文書画像と音声を統合的に理解可能なマルチモーダル言語生成モデルの開発

Research Project

Project/Area Number	24K20829
Research Category	Grant-in-Aid for Early-Career Scientists
Allocation Type	Multi-year Fund
Review Section	Basic Section 61030:Intelligent informatics-related
Research Institution	Tohoku University
Principal Investigator	高橋いつみ (斉藤いつみ) 東北大学, 情報科学研究科, 准教授 (90984287)
Project Period (FY)	2024-04-01 – 2027-03-31
Project Status	Granted (Fiscal Year 2024)

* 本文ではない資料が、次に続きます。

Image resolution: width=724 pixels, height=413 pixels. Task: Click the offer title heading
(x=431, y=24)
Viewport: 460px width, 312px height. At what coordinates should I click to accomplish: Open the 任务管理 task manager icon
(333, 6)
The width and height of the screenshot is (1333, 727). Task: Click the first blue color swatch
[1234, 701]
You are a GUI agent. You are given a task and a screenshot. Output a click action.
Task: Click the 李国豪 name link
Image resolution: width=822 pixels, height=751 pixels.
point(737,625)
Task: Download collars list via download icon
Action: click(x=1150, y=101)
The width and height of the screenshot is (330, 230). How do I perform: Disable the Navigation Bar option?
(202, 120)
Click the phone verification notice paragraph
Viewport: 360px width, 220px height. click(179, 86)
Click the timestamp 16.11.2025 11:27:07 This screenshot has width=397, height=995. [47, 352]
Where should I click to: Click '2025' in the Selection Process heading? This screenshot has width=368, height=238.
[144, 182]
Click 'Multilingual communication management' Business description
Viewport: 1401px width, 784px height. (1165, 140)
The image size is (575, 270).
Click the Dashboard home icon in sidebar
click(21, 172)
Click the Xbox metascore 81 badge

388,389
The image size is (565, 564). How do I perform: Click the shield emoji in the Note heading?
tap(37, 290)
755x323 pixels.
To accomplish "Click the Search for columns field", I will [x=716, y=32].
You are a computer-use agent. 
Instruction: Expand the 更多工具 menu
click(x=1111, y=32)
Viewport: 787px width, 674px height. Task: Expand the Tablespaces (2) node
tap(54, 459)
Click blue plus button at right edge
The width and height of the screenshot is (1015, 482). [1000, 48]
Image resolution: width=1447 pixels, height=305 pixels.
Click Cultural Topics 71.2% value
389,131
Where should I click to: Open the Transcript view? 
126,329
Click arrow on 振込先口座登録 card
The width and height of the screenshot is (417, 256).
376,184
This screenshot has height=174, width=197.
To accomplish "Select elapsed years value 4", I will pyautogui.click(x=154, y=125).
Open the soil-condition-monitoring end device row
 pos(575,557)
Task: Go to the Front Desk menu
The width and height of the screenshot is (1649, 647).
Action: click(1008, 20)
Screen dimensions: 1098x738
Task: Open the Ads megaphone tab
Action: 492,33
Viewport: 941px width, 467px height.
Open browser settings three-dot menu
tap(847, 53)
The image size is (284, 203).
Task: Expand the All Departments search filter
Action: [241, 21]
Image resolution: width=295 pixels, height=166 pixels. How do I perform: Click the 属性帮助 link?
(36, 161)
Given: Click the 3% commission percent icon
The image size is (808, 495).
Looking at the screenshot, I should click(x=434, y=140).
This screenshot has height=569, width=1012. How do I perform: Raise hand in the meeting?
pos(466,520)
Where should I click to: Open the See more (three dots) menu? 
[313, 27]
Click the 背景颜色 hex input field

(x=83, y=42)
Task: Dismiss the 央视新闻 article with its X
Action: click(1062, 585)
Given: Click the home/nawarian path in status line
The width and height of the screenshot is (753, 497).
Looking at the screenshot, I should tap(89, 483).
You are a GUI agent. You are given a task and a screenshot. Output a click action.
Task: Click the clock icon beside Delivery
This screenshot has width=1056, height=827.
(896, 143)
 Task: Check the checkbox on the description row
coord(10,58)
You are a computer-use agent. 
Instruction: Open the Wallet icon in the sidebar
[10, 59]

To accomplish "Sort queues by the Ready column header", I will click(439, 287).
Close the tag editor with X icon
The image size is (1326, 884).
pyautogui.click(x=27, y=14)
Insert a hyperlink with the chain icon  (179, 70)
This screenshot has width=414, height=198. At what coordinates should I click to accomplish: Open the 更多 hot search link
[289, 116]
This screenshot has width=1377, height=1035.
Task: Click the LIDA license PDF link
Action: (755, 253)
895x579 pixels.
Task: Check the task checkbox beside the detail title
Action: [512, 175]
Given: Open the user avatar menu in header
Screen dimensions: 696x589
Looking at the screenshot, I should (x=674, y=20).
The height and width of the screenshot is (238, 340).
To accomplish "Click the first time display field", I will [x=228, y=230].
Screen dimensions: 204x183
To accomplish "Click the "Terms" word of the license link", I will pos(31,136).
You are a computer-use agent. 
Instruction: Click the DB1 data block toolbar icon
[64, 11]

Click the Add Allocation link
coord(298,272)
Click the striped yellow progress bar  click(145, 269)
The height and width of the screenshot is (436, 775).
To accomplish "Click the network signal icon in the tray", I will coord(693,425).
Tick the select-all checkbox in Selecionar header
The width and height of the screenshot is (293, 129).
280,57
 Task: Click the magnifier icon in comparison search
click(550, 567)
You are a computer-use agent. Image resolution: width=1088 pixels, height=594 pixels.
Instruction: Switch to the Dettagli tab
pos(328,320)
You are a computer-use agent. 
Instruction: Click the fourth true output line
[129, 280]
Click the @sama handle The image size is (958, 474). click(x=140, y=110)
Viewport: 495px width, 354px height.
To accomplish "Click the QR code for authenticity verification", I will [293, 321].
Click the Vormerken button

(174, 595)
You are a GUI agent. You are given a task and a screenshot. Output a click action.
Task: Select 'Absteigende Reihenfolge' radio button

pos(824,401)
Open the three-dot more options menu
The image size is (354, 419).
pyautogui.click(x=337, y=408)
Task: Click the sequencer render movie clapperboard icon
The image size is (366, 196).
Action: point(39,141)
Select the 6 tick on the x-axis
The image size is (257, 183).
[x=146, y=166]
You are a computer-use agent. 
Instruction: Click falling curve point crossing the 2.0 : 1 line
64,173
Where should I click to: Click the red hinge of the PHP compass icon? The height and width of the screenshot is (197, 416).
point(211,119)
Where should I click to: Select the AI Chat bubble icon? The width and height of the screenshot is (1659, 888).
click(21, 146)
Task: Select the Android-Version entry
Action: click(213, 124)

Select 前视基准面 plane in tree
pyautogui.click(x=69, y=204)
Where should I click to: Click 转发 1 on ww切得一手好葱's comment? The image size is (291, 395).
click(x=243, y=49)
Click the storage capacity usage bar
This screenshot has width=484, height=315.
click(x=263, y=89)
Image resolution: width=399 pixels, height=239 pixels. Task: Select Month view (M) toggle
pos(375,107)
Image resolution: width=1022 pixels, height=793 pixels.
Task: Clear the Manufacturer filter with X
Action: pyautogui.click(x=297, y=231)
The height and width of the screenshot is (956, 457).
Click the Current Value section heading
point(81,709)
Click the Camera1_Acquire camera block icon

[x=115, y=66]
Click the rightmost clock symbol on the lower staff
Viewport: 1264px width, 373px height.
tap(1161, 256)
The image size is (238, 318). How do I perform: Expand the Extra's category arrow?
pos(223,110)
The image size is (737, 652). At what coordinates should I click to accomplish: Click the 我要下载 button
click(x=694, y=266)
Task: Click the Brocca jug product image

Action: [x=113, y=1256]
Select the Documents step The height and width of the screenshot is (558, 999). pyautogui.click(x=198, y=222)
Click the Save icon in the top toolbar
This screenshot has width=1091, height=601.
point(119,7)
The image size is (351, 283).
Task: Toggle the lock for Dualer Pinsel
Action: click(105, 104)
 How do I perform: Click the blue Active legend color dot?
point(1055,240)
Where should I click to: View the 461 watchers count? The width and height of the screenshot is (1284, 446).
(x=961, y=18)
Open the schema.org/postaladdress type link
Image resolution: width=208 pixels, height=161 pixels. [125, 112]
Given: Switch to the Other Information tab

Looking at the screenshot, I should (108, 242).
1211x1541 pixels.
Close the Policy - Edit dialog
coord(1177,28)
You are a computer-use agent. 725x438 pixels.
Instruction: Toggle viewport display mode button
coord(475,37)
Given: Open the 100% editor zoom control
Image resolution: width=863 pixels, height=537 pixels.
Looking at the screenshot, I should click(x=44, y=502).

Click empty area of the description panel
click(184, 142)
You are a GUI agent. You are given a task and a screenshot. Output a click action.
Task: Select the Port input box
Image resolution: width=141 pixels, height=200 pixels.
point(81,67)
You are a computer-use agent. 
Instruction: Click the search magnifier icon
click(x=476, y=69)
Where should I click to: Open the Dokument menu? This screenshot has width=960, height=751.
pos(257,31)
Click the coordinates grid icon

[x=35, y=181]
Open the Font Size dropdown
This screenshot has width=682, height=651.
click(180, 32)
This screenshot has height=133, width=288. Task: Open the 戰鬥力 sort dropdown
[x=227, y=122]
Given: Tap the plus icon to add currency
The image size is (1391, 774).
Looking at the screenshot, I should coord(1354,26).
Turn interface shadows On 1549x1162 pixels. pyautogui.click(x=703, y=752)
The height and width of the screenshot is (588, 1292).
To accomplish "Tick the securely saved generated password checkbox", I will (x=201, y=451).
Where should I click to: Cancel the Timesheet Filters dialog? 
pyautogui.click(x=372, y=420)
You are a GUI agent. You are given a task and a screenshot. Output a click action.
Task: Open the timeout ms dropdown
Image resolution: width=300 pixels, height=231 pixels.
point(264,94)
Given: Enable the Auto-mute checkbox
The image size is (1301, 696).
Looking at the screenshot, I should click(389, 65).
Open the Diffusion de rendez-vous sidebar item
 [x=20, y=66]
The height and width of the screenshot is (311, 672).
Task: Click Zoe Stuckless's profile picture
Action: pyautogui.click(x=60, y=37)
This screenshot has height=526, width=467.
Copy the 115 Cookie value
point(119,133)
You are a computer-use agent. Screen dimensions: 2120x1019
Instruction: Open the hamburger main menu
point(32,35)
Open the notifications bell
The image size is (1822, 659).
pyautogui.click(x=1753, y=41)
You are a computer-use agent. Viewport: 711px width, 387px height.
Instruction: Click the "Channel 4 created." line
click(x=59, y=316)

Budget Amount *help	¥4,550,000 (Direct Cost: ¥3,500,000、Indirect Cost: ¥1,050,000) Fiscal Year 2026: ¥1,170,000 (Direct Cost: ¥900,000、Indirect Cost: ¥270,000) Fiscal Year 2025: ¥1,690,000 (Direct Cost: ¥1,300,000、Indirect Cost: ¥390,000) Fiscal Year 2024: ¥1,690,000 (Direct Cost: ¥1,300,000、Indirect Cost: ¥390,000)
Keywords	マルチモーダル
Outline of Research at the Start	本研究計画では、画像・音声・言語を統合的に理解し信頼性の高いテキストを生成可能なマルチモーダル言語生成モデルの構築に取り組む。特に学術・ビジネスシーンの講演や会議で用いられる、スライド・PDF資料などの文書画像や図表画像と音声情報を高度に理解し、人間の知的活動をサポートする人工知能(AI)の実現を目指す。本研究では、大規模言語生成モデルと画像・音声モデルを組み合わせて、複合的なマルチモーダル情報を言語指示に従って高度に理解・生成するマルチモーダル言語生成モデルを構築する。また、生成されたテキストの信頼性評価と、評価結果を用いた出力の改善を行うことで出力の信頼性を向上させる方法を検証する。